大禍津日神(おおまがつひのかみ)

伊耶那岐神の穢れによって成った神であると記されています。
よって災厄の神とされています。
 
 

どんな神様?

 
黄泉の国から生還した伊邪那岐命は、
体にまとわりついている穢れを洗い落とすために、
筑紫の日向の橘の小門の阿波岐原で「禊」を行うことにしました。
身に着けていた衣服や持ち物を脱ぎ捨ると、12柱の神々が成りました。
 
そして、いよいよ海へ。
伊邪那岐命は「海面は流れが早い。

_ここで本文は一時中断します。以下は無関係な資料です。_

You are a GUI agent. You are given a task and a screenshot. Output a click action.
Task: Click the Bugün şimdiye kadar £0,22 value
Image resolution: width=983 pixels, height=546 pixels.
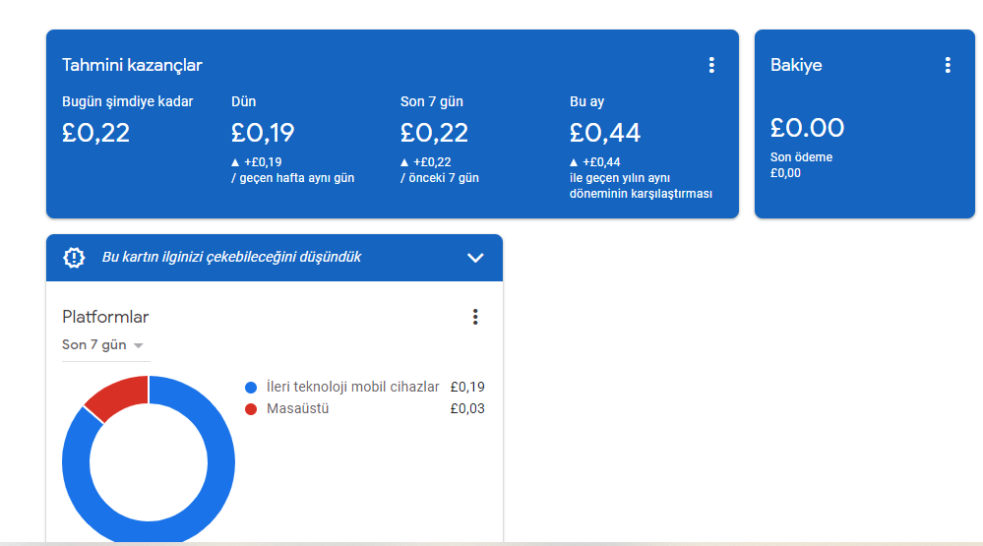click(95, 133)
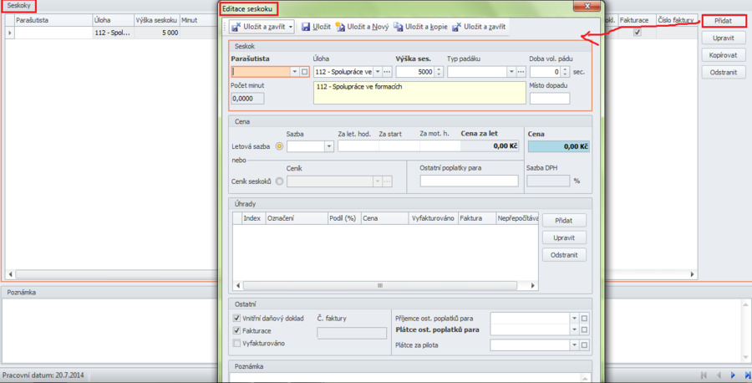Open the first Uložit a zavřít split arrow
The width and height of the screenshot is (752, 383).
click(291, 27)
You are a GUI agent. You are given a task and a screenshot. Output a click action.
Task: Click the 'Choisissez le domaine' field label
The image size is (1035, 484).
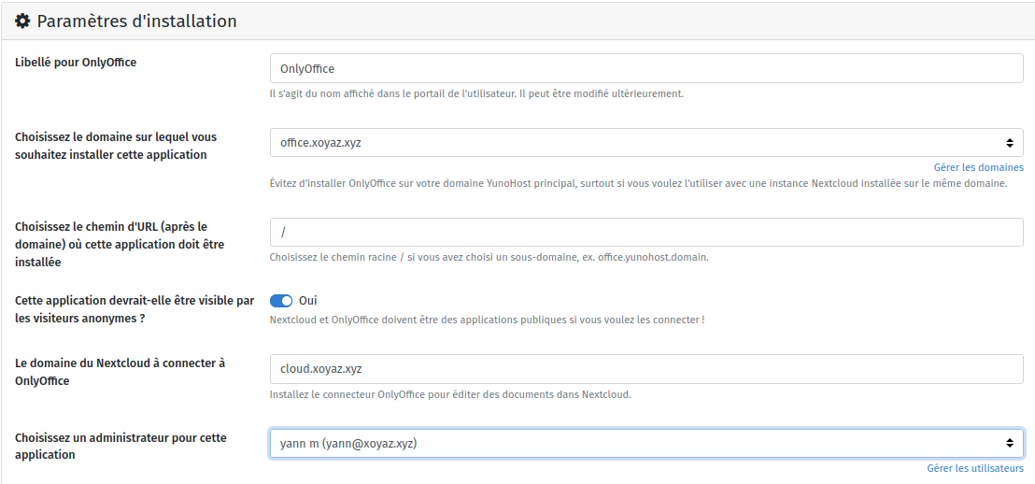115,146
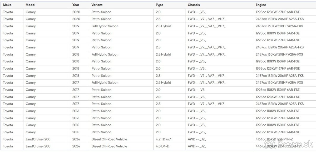Select the 4.2 TD 4x4 type cell
Screen dimensions: 316x152
pyautogui.click(x=164, y=139)
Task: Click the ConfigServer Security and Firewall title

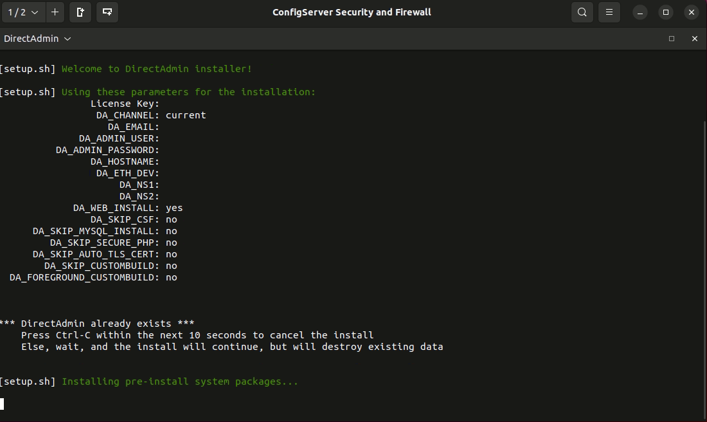Action: [x=352, y=12]
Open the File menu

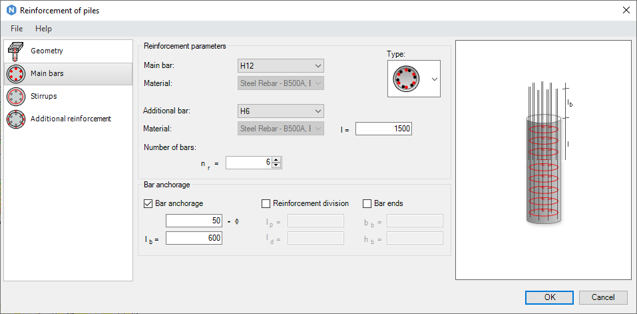[x=17, y=29]
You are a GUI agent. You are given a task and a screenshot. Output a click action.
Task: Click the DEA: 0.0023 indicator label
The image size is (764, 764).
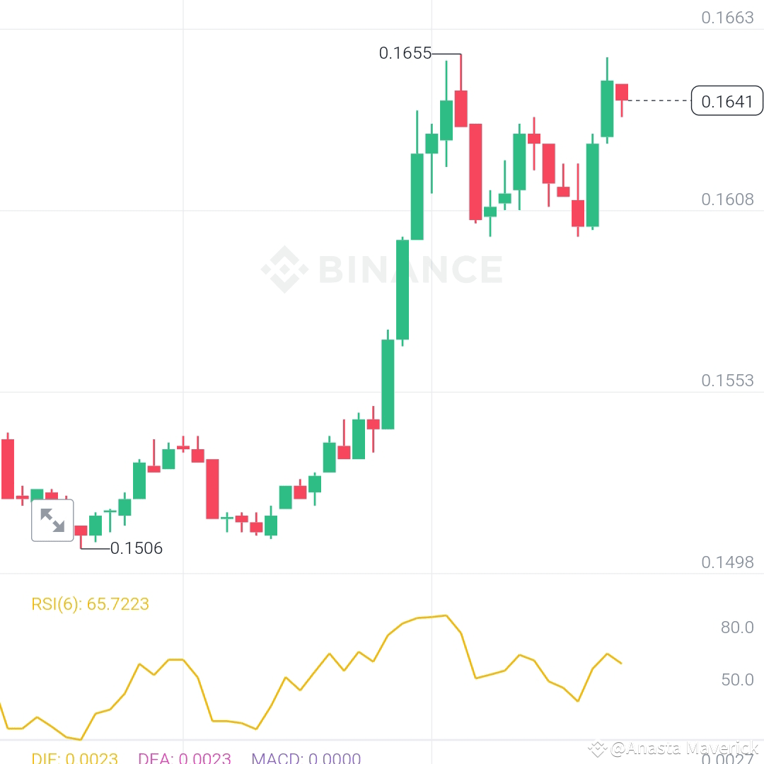185,758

海底は流れが遅い」と言い、
中ほどまで潜って禊をしました。
すると、「八十禍津日神」(やそまがつひのかみ)が成りました。
そして次に「大禍津日神」(おおまがつひのかみ)が成りました。
この2柱の神は、
黄泉の国へ行った時に身に付いた「禍から成った神」です。
なお、『日本書紀』五段一書六では、
「八十枉津日神」一柱のみ化成し、「大禍津日神」の名はありません。
 

名前の意味

同時に生まれた「八十禍津日神」との神格の違いは明らかではありません。
「大」は数の多さを表す語で、
「八十禍津日神」の「八十」と同様、美称とされます。
「禍津」は災厄の、「日」神霊の意味で、
あらゆる災厄を表している神と言われ、
後にこの神を祀ることで
災厄から逃れることが出来るという信仰が生まれました。